• **INPUT FOR THIS TASK**
——————

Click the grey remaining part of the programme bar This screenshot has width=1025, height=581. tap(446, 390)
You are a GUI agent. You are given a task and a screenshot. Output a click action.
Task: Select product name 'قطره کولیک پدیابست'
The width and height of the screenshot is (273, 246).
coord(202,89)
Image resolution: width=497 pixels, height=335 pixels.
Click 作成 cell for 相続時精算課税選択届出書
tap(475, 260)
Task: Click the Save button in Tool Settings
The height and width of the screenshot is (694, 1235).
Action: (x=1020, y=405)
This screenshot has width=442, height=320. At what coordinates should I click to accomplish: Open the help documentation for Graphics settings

——————

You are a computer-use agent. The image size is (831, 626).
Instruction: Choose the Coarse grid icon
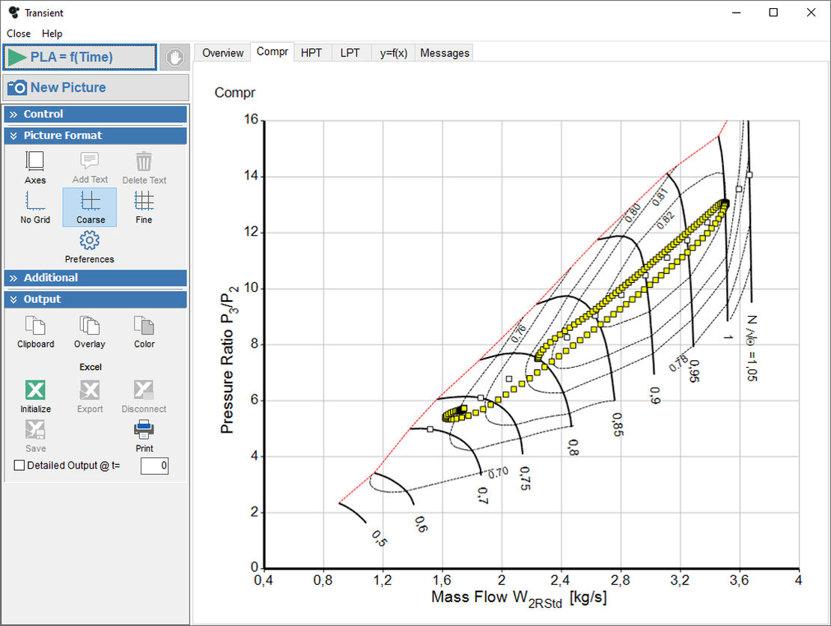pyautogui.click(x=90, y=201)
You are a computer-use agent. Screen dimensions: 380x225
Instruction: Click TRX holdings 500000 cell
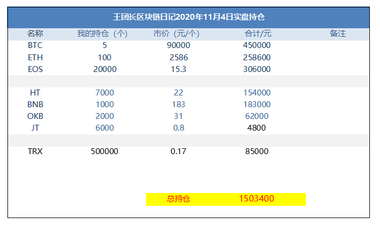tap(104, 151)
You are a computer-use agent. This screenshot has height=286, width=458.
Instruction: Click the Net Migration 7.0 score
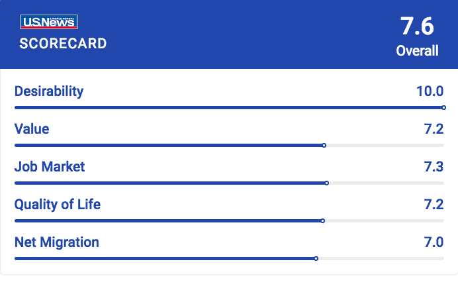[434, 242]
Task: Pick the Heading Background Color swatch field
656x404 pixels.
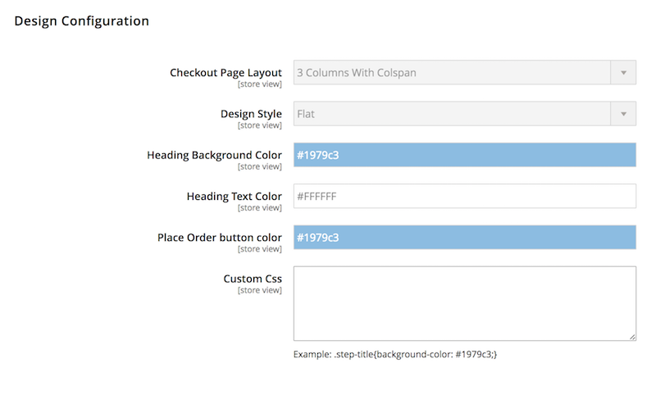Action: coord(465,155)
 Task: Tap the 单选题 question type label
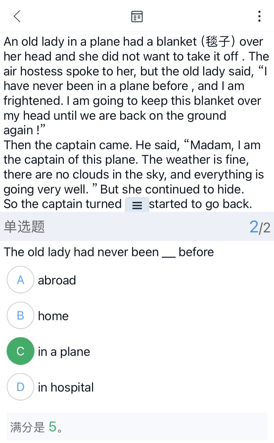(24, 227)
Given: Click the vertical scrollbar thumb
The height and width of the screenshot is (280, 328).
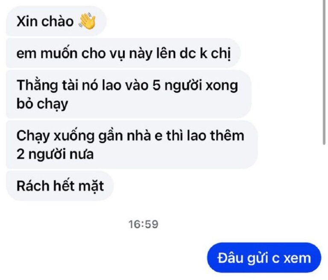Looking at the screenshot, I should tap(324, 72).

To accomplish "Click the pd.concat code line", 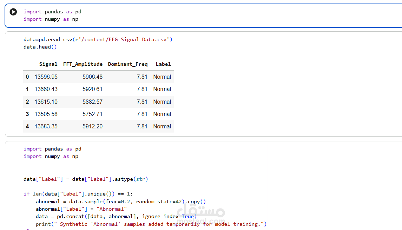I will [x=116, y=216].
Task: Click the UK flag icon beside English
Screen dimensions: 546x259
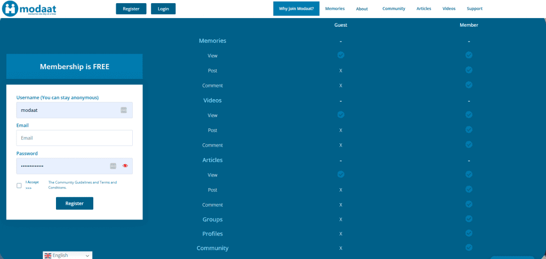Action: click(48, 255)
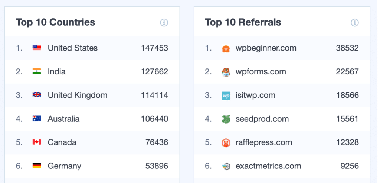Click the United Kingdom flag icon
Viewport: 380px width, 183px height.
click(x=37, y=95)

——————

Will you return exactly the lines above from the one with "Click the grey" down to the one with "This screenshot has width=442, height=320.", counting both as part of the range?

Click the grey remaining part of the programme bar This screenshot has width=1025, height=581. tap(446, 390)
You are a GUI agent. You are given a task and a screenshot. Output a click action.
Task: Select product name 'قطره کولیک پدیابست'
The width and height of the screenshot is (273, 246).
coord(202,89)
Image resolution: width=497 pixels, height=335 pixels.
Click 作成 cell for 相続時精算課税選択届出書
tap(475, 260)
Task: Click the Save button in Tool Settings
The height and width of the screenshot is (694, 1235).
Action: (x=1020, y=405)
This screenshot has width=442, height=320. At what coordinates should I click to accomplish: Open the help documentation for Graphics settings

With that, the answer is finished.